OYALANACAK ÜLKE DEĞİL

Suriye’deki güvenli bölge konusunda ABD ile hangi noktadayız? ABD’nin bizi oyaladığına ilişkin düşünceniz devam ediyor mu? Güvenli bölge için somut adımlar atılması konusunda iki haftalık süre vermiştiniz. Süre hâlâ işliyor mu?

“Bir kere bu takvim şu anda işliyor. Bu takvim işlerken sınır boylarında bütün tedbirlerimizi almış bulunuyoruz. Bu tedbirlerin yanında son dönemde bölgede uçaklarımızı da uçurduk. Uçaklarımız da bölgede uçmak suretiyle zaten bu sürece devam etmekte olduğumuzun sinyallerini verdiler. Yani uçaklarımızın burada uçuşu herhalde boşuna değil. Bu basit bir seyrüsefer de değil. Türkiye oyalanacak bir ülke değildir. Şu anda sürekli tacizler altında olan benim vatandaşlarımdır. Bunun yanında da tabii yaklaşık 4 milyon mülteciye ev sahipliği yapıyoruz. Bu mültecilerle ilgili olarak dünyanın da Batı’nın da hâlâ en ufak şekilde kılı kıpırdamıyor. Hepsi seyirci. Hepsinin bize söyledikleri şu, ‘Bu işi nasıl başarıyorsunuz? Bu işi buralara nasıl getirdiniz? 4 milyon mülteciye nasıl ev sahipliği yapıyorsunuz?’ Tamam da bu sözün hiçbirisi bizim karnımızı doyurmuyor ki. Bir defa bize verilen sözleri yerine getirmiyorsunuz. 2016 yılında verdikleri söz 6 milyar Euro. ‘3’er milyar Euro olarak iki taksitte vereceğiz’ dediler. 3 milyar Euro’da kaldı. Hep söylüyoruz, bizim şu anda 40 milyar doların üzerinde yapmış olduğumuz harcama var. Artık bu adımların atılması gerekiyor.”

GÜVENLİ BÖLGE KİTAPÇIĞI

Cumhurbaşkanı Erdoğan, BM Genel Kurulu’na katılan liderlere Suriye’de oluşturulmasını önerdiği güvenli bölge konusunda hazırlanan bir kitapçığı dağıttıklarını belirterek sözlerini şöyle sürdürdü: “Tabii 480 kilometre uzunluğundaki bu güvenli bölge planlamamız aslında Trump’ın da ifade ettiği 20 mil anlayışını kapsayan bir derinliktir. Planlı bir çalışmayla 1-2 milyon civarında Suriyeliyi buraya yerleştirme şansımız olabilir. Burada 150-400 metrekare arasındaki alanlarda yerel mimari ile yapılmış ve ekip biçilebilecek bahçenin, icabında hayvancılık yapılabilecek ahırların olduğu binalarla birlikte bu insanları çadırlardan ve konteyner kentlerden kurtaralım istiyoruz ki bizdeki Suriyelileri de buraya sevk edebiliriz. Burada özellikle başta ABD olmak üzere Rusya, Almanya, Fransa’nın bize gerekli desteği vermeleri lazım. Eğer bu destek gelirse biz de bunun inşaatla ilgili kısmını üstlenebilir ve yoğun bir çalışmayla burada bu işleri tamamlarız.
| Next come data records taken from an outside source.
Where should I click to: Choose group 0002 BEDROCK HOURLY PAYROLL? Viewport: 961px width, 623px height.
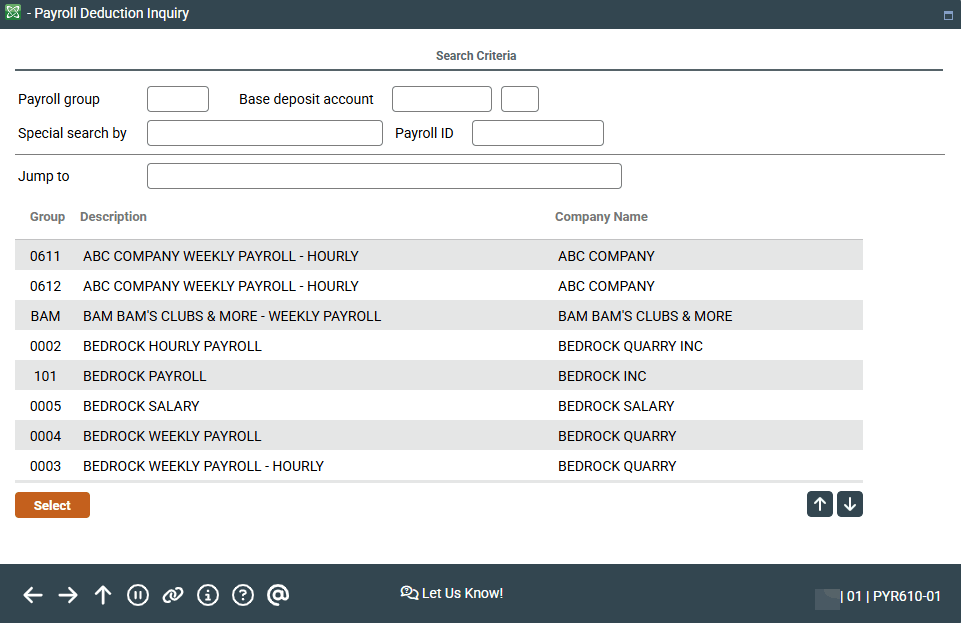coord(172,346)
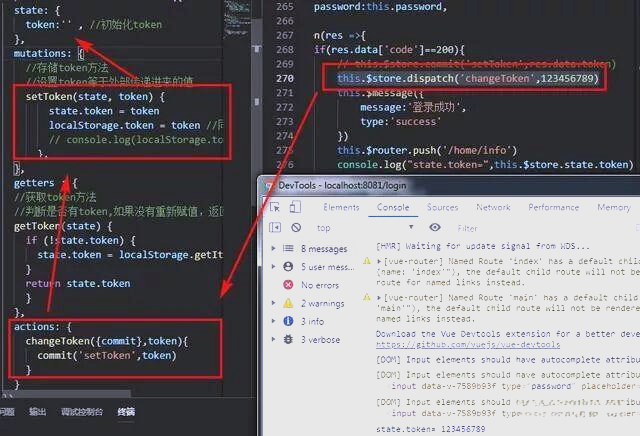Click the editor minimap preview
This screenshot has width=640, height=436.
(x=238, y=18)
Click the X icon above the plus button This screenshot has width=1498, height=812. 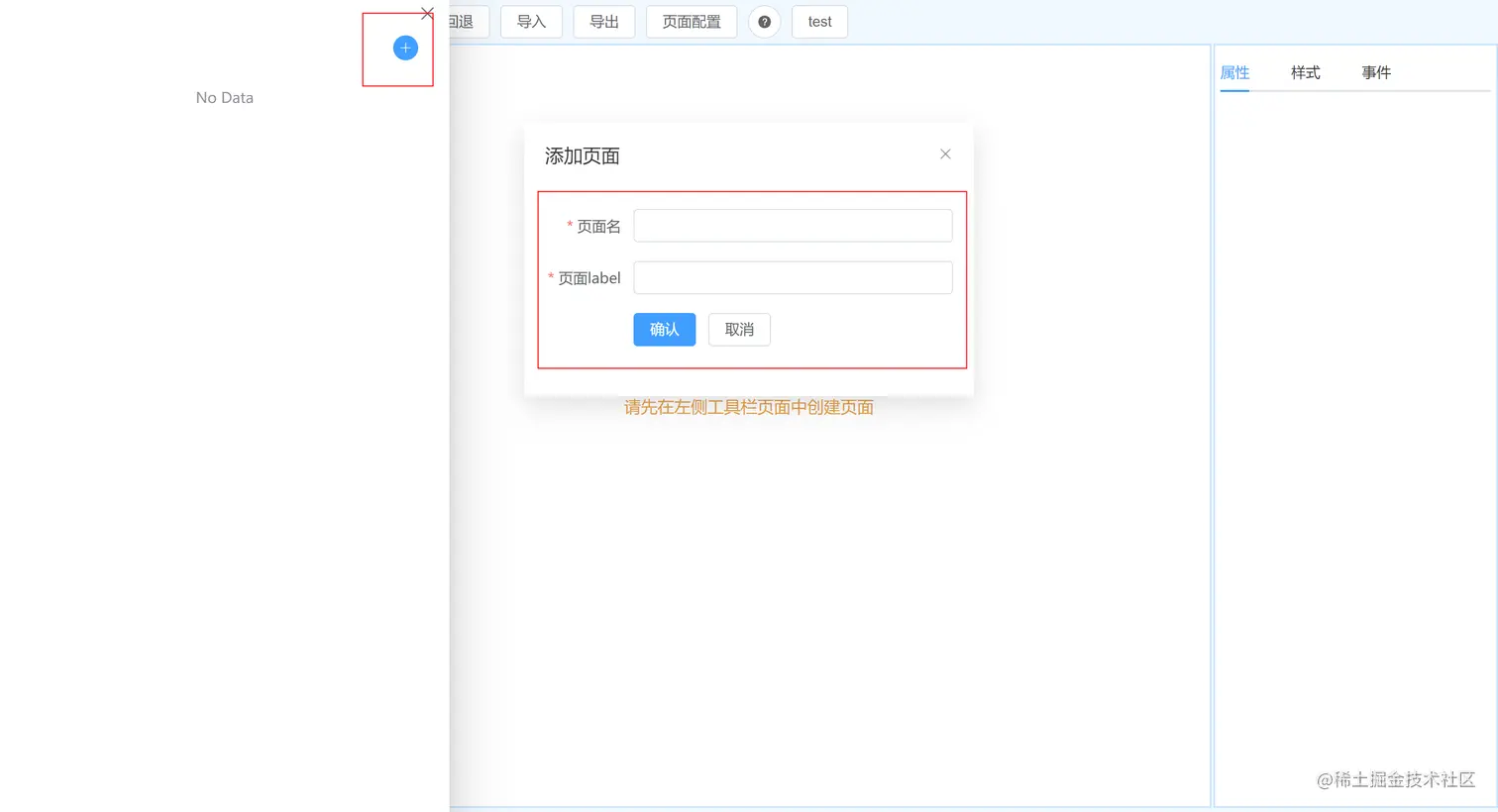[427, 13]
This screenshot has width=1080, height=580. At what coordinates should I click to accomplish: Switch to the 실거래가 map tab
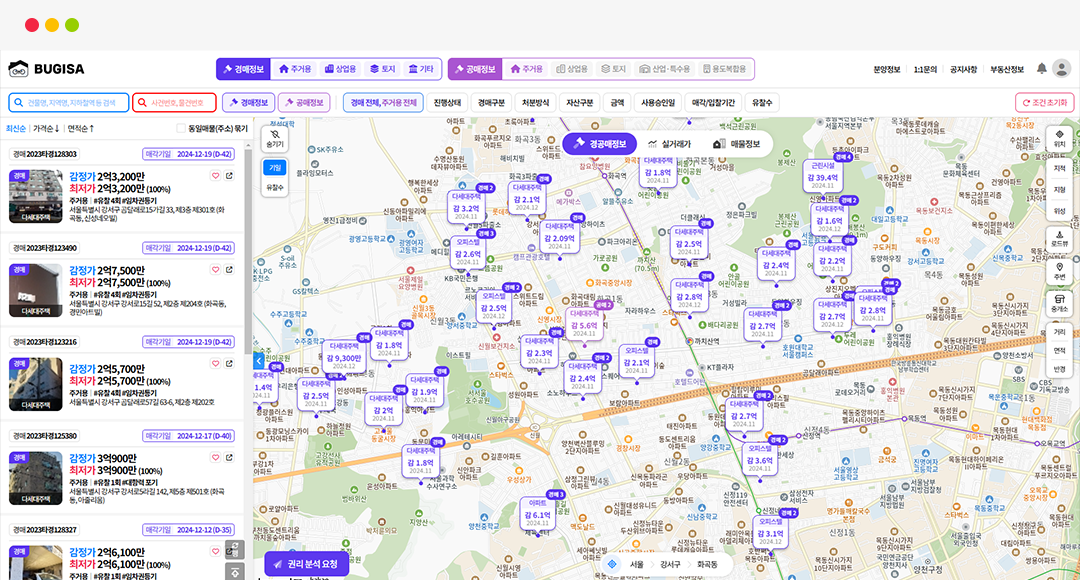click(x=669, y=144)
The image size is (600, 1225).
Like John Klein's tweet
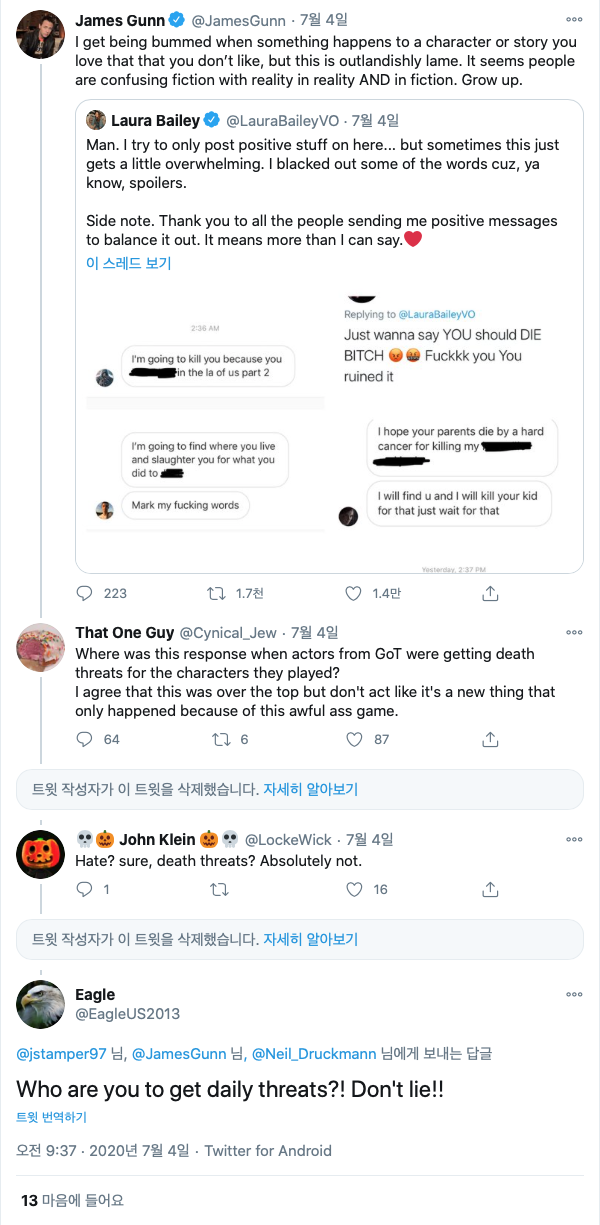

Mülteci krizine dikkat çekmek için Genel Kurul’da Aylan (Alan) Kurdi bebeğin fotoğrafını gösterdim. Mülteci sorununa kökten kalıcı çözüm bulmak için Suriye’de akan kanın durması gerekiyor. Hem Cenevre hem de Astana süreçlerinde Suriye’de siyasi çözüm için Türkiye olarak yoğun bir çaba harcıyoruz. Anayasa Komitesi’nin kurulması önemli bir adım olmuştur. Çalışmalarına bir an önce başlamalıdır. Hem ulusal güvenliğimiz hem de mülteciler için güvenli bölgenin bir an önce kurulması gerekiyor. Bu konuda yaptığımız ön çalışmayı muhataplarımla paylaştım. Hatta bununla ilgili hazırladığımız kitapçıkları bütün liderlere bu vesileyle dağıttım. Çevre ve Şehircilik Bakanlığımız, İçişleri Bakanlığımız bu konuya yönelik adımlarını attılar. Planlama ve projelendirme çalışmalarını yapmak suretiyle işi ciddiyetle ele aldık.”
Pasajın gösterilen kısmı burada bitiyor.